### Aim of the task
Collect each line of the records containing the string "width".

### Task data
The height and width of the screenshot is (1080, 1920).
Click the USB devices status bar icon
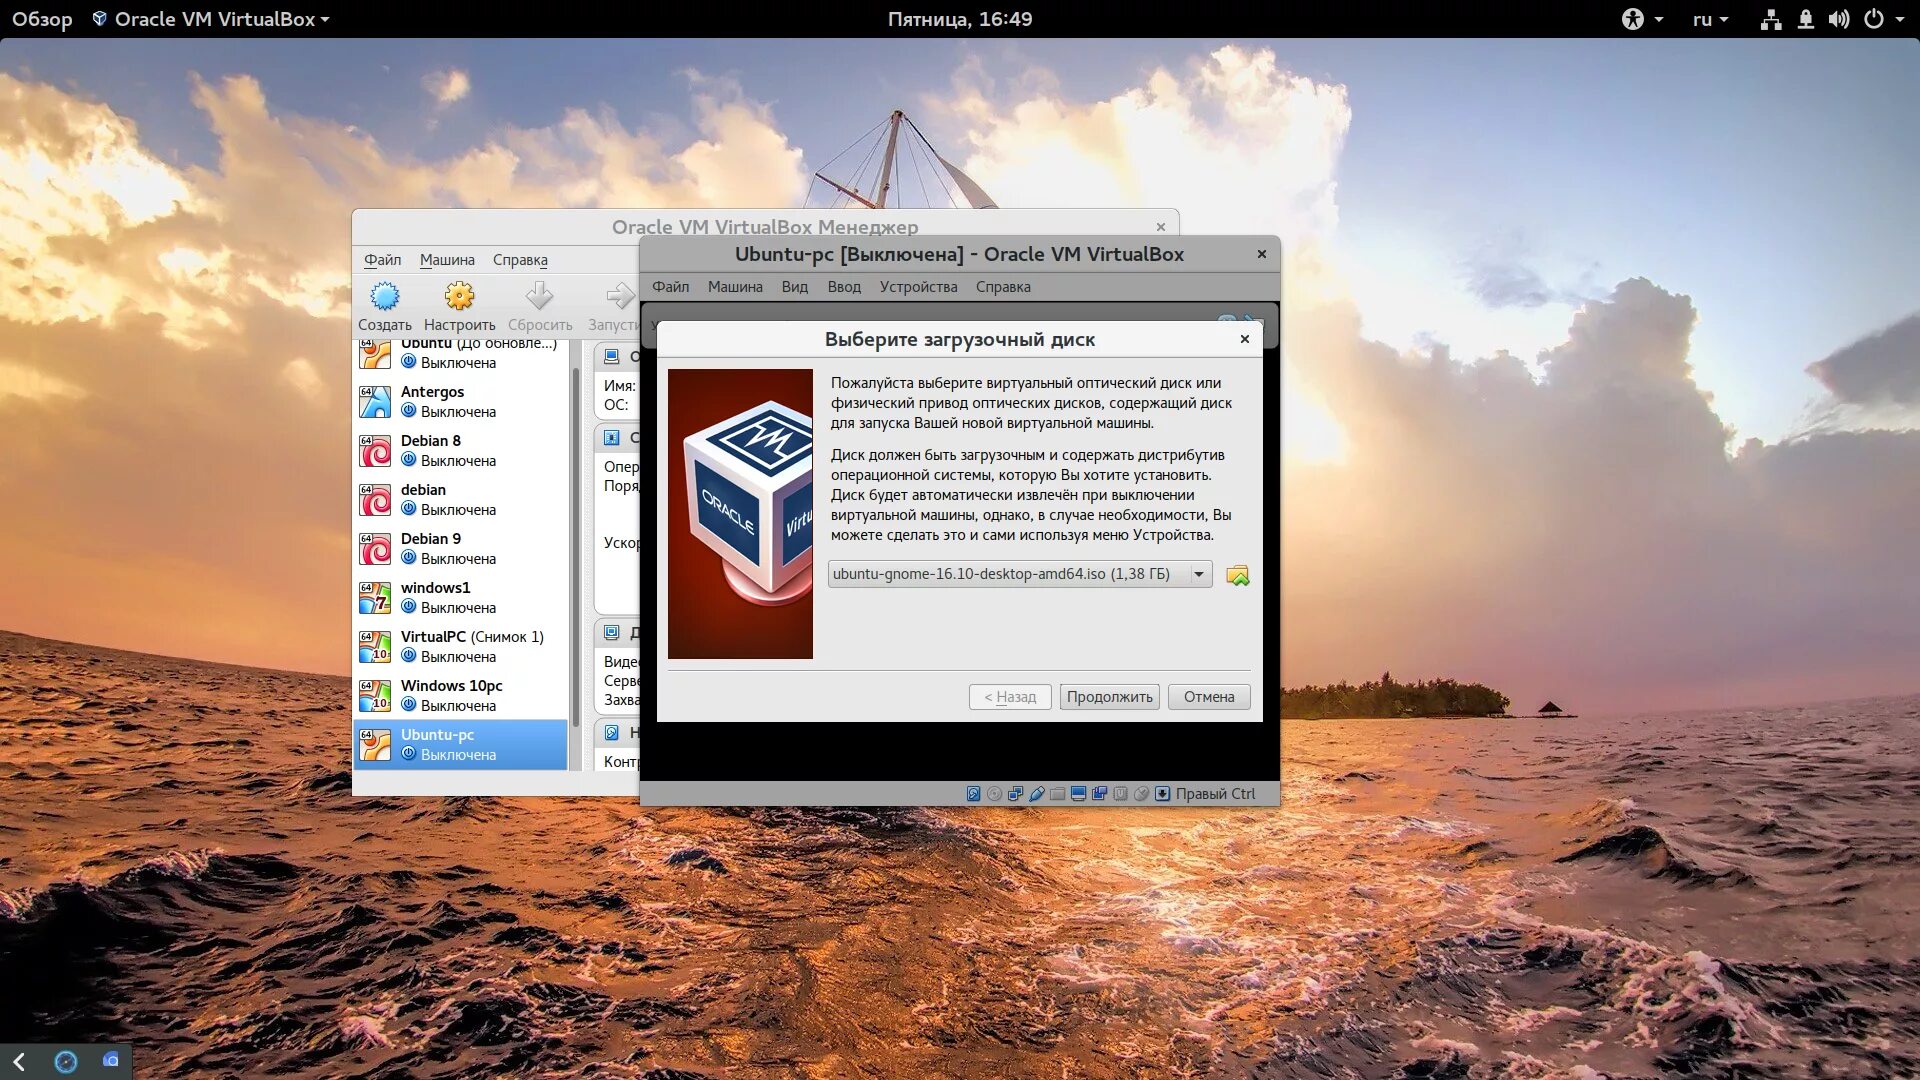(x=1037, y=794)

* * *

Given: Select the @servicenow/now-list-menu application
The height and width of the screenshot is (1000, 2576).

### Response to the exercise
The height and width of the screenshot is (1080, 1920).
The height and width of the screenshot is (1000, 2576).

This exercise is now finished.